And S306, constructing a talent base based on the feature information and the feature labels.

After determining all the characteristic information in the three-Zhang resume and at least one characteristic label corresponding to the characteristic information, storing the characteristic information and the characteristic label corresponding to the three-Zhang resume into a talent library as a record in the talent library. And (4) performing the operations of the step (S302) to the step (S304) on other resumes to be processed, processing each resume to be processed into a record in the talent library, storing the record in the talent library, and completing the construction of the talent library.

And S308, extracting information of the problem to be retrieved to obtain a keyword corresponding to the problem to be retrieved.

And extracting information of the problem to be retrieved by adopting a named entity identification method, and extracting the key words in the problem to be retrieved. Taking the problem of the computer family with experience of three years from the graduate of S as an example, information extraction is carried out on the problem by adopting a named entity identification method, and the obtained keywords are respectively 'S big', 'three years of experience', 'computer' and 'family'.

Step S310, standardizing the keywords based on the entity link rule to obtain standardized keywords.

And standardizing the extracted keywords by adopting an entity link rule.
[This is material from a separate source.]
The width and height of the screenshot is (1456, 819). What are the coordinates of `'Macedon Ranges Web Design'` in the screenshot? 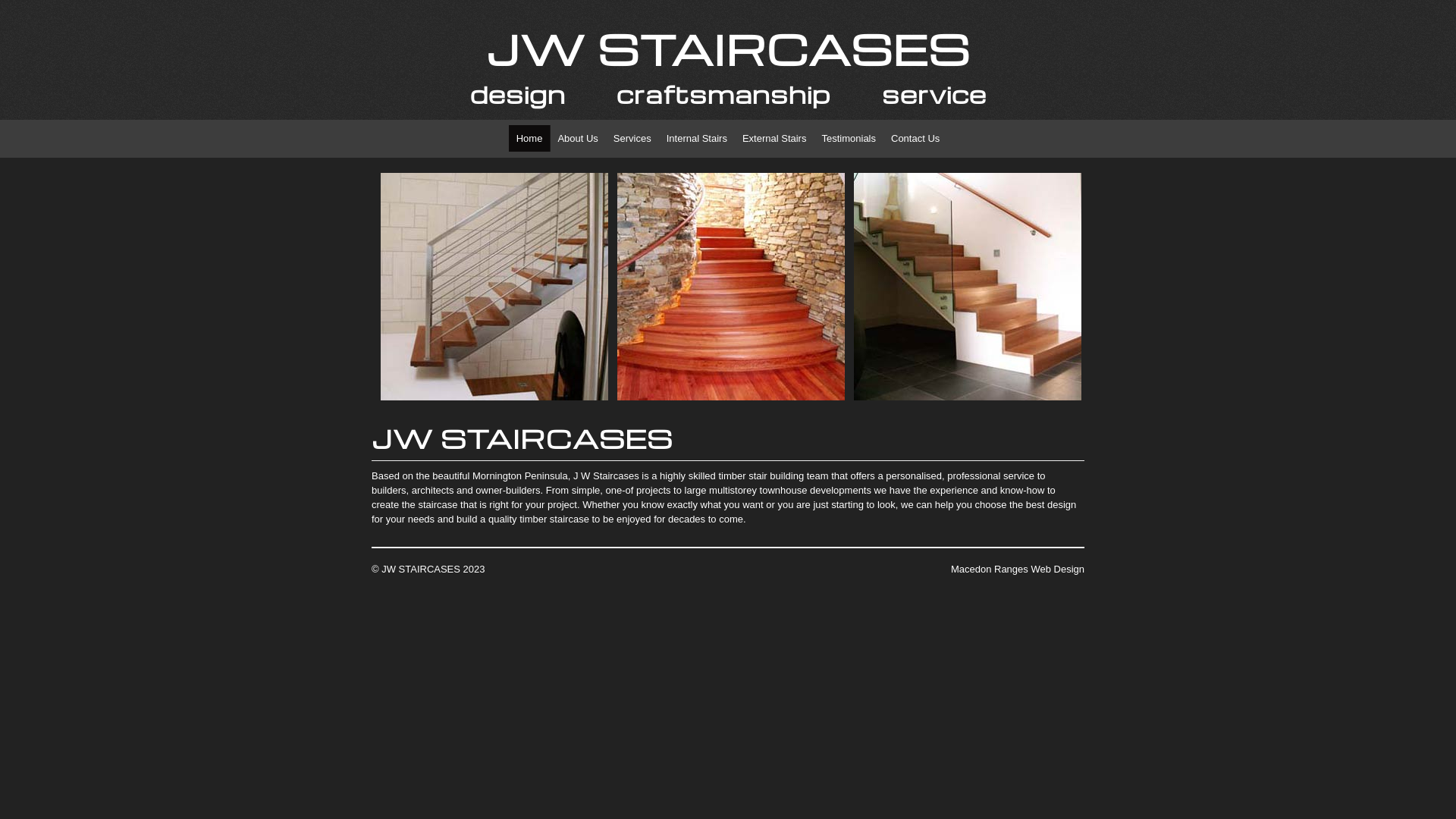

When entity linking is carried out, the keywords are used as entities and are linked to a plurality of candidate entities in a talent base, the characteristic information and the characteristic labels in the talent base are the candidate entities, and the candidate entities corresponding to each keyword and having the similarity higher than a threshold value with the candidate entities are screened from the candidate entities based on a preset similarity threshold value according to the similarity between the keyword entities and the candidate entities in the talent base and serve as standardized keywords corresponding to the keywords. When information extraction is carried out on a problem to be retrieved, and obtained keywords are 'S big', 'three-year experience', 'computer', 'Ben' and the like, the four keywords are respectively linked into the talent base, candidate entities in the talent base to which the keyword 'S big' is linked can be all candidate entities with 'S' and 'big', such as 'S university', 'S1 university', 'S2 university', 'S3 university' and the like, and candidate entities with similarity of the keyword 'S big' within a preset threshold range, namely 'S university', are determined as standardized keywords corresponding to the keyword 'S big' in the candidate entities. Based on the same operation, the keywords "three-year experience", "computer", and "family" are respectively standardized to obtain standardized keywords corresponding to the keywords "three-year experience", "computer", and "family".

Step S312, inquiring the talent base according to the standardized keywords to obtain candidate information.
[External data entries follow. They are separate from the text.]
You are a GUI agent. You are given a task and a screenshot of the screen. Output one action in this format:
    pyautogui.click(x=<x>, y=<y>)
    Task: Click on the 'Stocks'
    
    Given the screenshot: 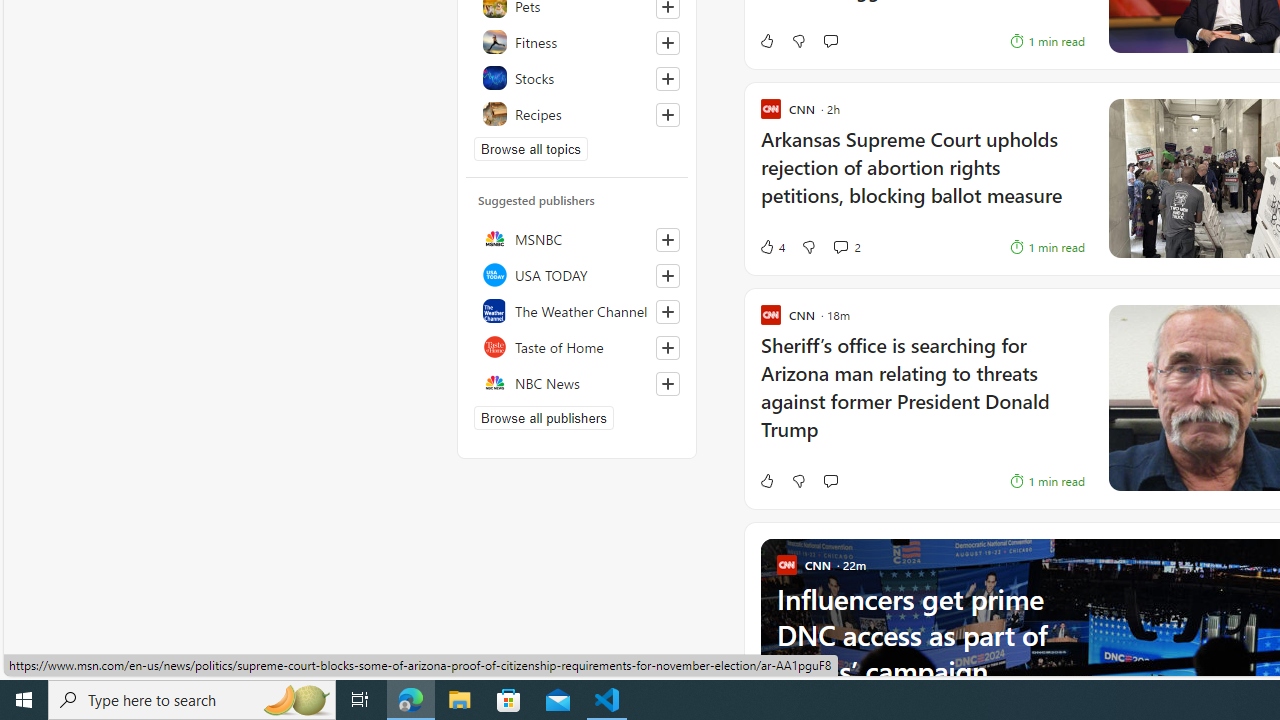 What is the action you would take?
    pyautogui.click(x=576, y=77)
And querying the candidate in the talent library according to the obtained standardized key words by adopting an entity linking rule. And when the standardized keywords are characteristic information in the talent base, the standardized keywords are linked to the talent base to form a plurality of link paths, and talent entities in the talent base corresponding to all the link paths are used as candidates to obtain candidate information.

In addition, the keywords extracted from the questions to be retrieved may also be in the form of keyword feature tags, where the keyword feature tags refer to feature tags corresponding to standardized keywords, for example, in "talent base," feature tag of "S university" is "focus university," and feature tag of "company a" is "five hundred powerful enterprises in the world. For example, when the problem to be retrieved is: when the key university graduates with three-year work experience are 'the key words extracted from the' key university graduates 'are' three-year work experience ',' key university 'and' the 'home department', it is obvious that 'key university' does not refer to a specific school name, but is a general name of a university, namely when the 'key university' is extracted as a key word, the 'key university' is a key word feature tag, and the key word feature tag and other standardized key words are inquired in a talent base together to obtain a plurality of candidate information meeting conditions.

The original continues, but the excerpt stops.